Raw data:
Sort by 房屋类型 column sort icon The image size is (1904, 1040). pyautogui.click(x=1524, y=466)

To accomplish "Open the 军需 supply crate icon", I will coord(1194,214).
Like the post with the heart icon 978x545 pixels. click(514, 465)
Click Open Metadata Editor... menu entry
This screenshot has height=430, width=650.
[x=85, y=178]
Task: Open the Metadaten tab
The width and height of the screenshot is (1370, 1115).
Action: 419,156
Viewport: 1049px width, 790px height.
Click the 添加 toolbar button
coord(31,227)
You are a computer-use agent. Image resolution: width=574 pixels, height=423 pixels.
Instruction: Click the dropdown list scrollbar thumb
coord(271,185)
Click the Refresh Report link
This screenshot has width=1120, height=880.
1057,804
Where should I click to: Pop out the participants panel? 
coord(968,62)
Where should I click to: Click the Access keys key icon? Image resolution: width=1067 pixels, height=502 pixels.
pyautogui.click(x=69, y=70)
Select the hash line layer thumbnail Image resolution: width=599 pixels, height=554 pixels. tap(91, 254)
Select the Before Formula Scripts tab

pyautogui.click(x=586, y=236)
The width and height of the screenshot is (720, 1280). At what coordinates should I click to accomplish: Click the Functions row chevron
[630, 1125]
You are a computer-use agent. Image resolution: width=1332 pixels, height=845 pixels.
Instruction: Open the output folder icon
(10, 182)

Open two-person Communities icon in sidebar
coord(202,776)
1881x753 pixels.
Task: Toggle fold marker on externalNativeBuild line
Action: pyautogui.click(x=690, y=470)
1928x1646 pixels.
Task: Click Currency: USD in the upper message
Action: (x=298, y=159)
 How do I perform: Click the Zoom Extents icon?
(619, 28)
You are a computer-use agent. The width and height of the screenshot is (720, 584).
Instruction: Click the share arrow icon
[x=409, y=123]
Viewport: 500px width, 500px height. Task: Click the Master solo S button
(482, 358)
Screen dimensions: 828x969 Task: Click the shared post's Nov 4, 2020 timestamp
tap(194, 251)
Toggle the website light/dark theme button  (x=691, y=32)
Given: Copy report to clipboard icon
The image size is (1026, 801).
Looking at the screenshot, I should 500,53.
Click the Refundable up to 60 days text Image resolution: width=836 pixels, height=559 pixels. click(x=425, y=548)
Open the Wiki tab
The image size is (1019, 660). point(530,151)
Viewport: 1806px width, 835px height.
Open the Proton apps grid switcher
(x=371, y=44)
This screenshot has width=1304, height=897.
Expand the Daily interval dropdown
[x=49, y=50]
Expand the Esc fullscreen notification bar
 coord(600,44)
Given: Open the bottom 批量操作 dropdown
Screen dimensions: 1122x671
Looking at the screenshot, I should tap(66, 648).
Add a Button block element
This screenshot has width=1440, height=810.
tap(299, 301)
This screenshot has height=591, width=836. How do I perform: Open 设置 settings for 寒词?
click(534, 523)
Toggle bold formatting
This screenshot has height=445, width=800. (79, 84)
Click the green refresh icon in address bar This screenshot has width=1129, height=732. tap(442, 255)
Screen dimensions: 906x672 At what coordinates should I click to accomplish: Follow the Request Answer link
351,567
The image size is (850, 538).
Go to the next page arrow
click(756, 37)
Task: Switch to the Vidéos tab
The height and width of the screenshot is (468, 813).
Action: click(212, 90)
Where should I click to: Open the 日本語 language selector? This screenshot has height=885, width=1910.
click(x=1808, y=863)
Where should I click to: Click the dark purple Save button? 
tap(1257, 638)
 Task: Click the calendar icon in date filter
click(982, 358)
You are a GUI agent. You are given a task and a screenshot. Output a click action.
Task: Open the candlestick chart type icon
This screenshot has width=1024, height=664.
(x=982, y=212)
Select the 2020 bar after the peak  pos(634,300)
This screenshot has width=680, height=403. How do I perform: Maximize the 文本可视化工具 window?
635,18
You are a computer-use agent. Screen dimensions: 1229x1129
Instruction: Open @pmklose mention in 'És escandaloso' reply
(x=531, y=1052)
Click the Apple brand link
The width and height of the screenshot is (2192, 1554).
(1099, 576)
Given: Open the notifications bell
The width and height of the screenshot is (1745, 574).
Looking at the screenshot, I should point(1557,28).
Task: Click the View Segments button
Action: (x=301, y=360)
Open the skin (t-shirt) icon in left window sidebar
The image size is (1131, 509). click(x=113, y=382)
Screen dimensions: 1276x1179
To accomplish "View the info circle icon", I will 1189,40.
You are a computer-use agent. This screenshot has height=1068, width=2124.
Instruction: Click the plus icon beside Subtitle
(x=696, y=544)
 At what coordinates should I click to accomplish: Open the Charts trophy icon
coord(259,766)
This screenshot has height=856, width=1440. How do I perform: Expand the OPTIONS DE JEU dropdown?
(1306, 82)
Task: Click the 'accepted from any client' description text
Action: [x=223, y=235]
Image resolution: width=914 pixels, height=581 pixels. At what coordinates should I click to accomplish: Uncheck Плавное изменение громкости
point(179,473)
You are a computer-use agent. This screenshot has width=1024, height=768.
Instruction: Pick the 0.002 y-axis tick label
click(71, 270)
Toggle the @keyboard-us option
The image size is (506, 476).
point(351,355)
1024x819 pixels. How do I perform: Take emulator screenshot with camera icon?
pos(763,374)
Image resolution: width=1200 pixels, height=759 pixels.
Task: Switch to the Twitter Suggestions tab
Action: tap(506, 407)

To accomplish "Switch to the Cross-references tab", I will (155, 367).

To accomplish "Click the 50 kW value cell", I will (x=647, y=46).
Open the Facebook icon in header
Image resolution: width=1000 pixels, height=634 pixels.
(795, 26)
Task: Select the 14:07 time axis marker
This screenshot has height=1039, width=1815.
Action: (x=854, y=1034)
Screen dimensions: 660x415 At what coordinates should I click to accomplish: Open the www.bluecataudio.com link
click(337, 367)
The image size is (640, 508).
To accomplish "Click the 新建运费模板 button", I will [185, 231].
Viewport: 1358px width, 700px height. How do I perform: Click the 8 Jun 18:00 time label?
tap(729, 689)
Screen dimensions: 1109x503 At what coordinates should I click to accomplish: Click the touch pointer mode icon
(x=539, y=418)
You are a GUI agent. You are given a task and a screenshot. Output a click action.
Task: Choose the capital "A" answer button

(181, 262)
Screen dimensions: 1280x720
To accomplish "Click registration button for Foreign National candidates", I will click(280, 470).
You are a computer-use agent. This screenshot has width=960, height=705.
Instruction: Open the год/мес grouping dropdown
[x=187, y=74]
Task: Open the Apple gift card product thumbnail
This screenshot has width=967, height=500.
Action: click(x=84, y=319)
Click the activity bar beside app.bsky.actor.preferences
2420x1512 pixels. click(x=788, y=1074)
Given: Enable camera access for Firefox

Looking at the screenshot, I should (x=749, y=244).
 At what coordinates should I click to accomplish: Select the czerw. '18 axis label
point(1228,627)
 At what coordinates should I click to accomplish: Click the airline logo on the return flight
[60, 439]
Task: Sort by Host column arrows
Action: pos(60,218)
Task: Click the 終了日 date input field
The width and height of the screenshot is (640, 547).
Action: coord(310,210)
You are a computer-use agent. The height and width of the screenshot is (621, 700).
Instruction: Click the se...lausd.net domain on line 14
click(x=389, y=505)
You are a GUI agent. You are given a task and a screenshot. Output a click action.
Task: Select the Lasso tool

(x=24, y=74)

What to do:
If a line of the listing contains the string "computer", count it; then report the total alone.

Answer to this problem:
8